It snowed here last night.
That happens in Wisconsin, from time to time. You get used to it.
The problem, however, is that while the weather outside may be frightful, there are still places we need to go. Let it snow, my foot. Which, it turned out, was about how much snow we got here. (See how I made that transition? That's how you know I'm a professional. Don't try that kind of rhetorical trickery at home, kids!)
I think that’s some kind of record for a “first measurable” snowfall. Yay, team. It’s the kind of weather that makes you want to sit down with an appropriate beverage and a good book.
Except that there are still chickens that need to be looked after, out at the barn. We haven’t had the time to work on getting the hens into town, now that the ordinance allowing us to do that has passed, and the roosters wouldn’t be allowed here anyway. So every day we drive out to the barn and toss some food at them, collect whatever eggs they have decided to give us (sparse recently, with the diminishing daylight, but probably more coming as they get used to it), and generally amuse ourselves since there is just something inherently ridiculous about chickens. Plus now there are a couple of stray kittens in the barn, giving Bristol the barn cat some competition, so there’s that too. They’re adorable in the way kittens are, and gradually they are beginning to be more sociable with us.

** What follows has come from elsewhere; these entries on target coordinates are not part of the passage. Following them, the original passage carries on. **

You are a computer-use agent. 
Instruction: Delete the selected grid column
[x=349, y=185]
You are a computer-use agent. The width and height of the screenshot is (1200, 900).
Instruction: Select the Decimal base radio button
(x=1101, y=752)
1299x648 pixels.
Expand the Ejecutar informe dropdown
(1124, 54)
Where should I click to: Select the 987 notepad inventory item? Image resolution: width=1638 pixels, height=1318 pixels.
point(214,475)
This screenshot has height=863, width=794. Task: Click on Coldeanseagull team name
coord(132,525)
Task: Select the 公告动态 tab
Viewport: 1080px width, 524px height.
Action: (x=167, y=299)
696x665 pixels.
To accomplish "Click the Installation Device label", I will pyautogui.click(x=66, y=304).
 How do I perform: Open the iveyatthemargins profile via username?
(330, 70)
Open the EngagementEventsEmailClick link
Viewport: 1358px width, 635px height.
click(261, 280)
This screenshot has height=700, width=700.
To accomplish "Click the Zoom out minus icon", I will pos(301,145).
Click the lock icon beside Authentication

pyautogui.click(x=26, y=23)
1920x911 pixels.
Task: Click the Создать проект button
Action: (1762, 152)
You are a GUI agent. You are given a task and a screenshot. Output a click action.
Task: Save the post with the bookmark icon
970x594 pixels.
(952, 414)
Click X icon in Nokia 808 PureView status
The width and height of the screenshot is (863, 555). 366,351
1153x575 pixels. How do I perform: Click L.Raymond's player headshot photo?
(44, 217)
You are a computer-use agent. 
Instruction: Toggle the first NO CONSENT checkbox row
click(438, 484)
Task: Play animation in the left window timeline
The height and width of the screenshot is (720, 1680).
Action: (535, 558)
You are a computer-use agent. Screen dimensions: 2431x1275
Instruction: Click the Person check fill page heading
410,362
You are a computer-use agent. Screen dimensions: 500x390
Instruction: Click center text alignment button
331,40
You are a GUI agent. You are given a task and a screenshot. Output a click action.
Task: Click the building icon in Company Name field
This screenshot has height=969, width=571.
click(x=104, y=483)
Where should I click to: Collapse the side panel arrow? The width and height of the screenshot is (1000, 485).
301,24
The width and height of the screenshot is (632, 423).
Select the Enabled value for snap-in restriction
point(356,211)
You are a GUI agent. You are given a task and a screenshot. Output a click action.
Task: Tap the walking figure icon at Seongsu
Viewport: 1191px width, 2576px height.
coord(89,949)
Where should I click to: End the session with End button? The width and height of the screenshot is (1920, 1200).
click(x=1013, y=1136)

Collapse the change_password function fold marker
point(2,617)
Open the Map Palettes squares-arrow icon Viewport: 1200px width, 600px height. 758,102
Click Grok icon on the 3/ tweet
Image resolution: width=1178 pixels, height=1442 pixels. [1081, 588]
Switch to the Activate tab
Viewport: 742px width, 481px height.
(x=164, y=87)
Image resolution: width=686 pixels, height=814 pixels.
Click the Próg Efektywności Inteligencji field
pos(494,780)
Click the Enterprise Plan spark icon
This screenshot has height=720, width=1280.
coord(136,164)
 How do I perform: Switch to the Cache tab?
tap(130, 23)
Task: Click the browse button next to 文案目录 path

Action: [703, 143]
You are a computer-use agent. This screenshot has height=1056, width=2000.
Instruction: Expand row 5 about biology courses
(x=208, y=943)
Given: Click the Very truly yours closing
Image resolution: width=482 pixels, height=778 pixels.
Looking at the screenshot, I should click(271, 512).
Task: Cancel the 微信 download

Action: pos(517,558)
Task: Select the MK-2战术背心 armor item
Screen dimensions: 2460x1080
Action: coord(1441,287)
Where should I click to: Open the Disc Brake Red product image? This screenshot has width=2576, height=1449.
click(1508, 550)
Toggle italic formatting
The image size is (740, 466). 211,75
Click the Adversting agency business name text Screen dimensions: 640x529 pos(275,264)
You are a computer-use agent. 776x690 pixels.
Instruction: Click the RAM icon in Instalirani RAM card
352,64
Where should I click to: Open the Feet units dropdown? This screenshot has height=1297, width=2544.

Lauren and I got out there in mid-afternoon, after the snow had stopped falling but before anyone had plowed the street the barn is on or made any attempt at the long driveway that leads from the one to the other. My little car is not exactly the sort of thing that would feature in advertisements where powerful motor vehicles routinely burst their way through snowdrifts the size of Donald Trump’s ego, spraying snow like so much foam-flecked campaign drivel. It’s more the kind of vehicle that eases up to such things, carefully tests one tire, and then goes back home to read a good book with an appropriate beverage near to hand.
And thus the circle of life is complete.
The driveway was not plowed. I knew from experience that even with half that much snowfall it would have been whipped up by the wind into mountainous drifts that would suck my car in and keep it there until spring. So rather than take that chance, I carefully turned the car around in the entryway and parked on the side of the road.
Next to the ditch.
Can you see what’s coming next? Because I didn’t. Although really, I should have.
Yes, when I went to go home the car resolutely refused to go back onto the road no matter how much I rocked it back and forth, hit gas and brake in turn, turned the steering wheel this way and that, and carefully refrained from giving voice to the Full Profanity Experience in deference to my daughter sitting beside me, who would probably not be surprised by any individual component of that experience even if the totality would likely have struck her as somewhat awkward. Eventually the car slid most of the way into the ditch and stuck there.
Kim came to collect Lauren, since the two of them had already made plans to go see the latest dystopian movie thriller now in cinemas near you – definitely a “coals to Newcastle” kind of experience here in the modern US of A, I suppose, but a good story is a good story. The book was quite good, as I recall.
I called AAA and settled in to wait for the tow truck.
Almost every single car that passed me stopped to ask if I needed anything. Most of the people driving trucks looked at my car appraisingly, trying to figure out if there were something they could attach a towrope to (answer: no, not really – best to leave that to the professionals). We’d chat for a few minutes, and I’d reassure them that someone professional was coming, and they’d wish me luck and head off down the road.
It was nice, really.
It's so easy to get caught up in the nonsense that defines so much of the public sphere in this country these days – the rhetoric, the insanity, the proposals quite literally stolen from the Nazis that are inexplicably popular with far too many people – but when you do you forget that most people are decent sorts. That the Dismal Tenth may be loud, aggressive, and dangerously close to taking over, but they are not most people.
It’s nice to be reminded of that, on a cold snowy day by the side of the road.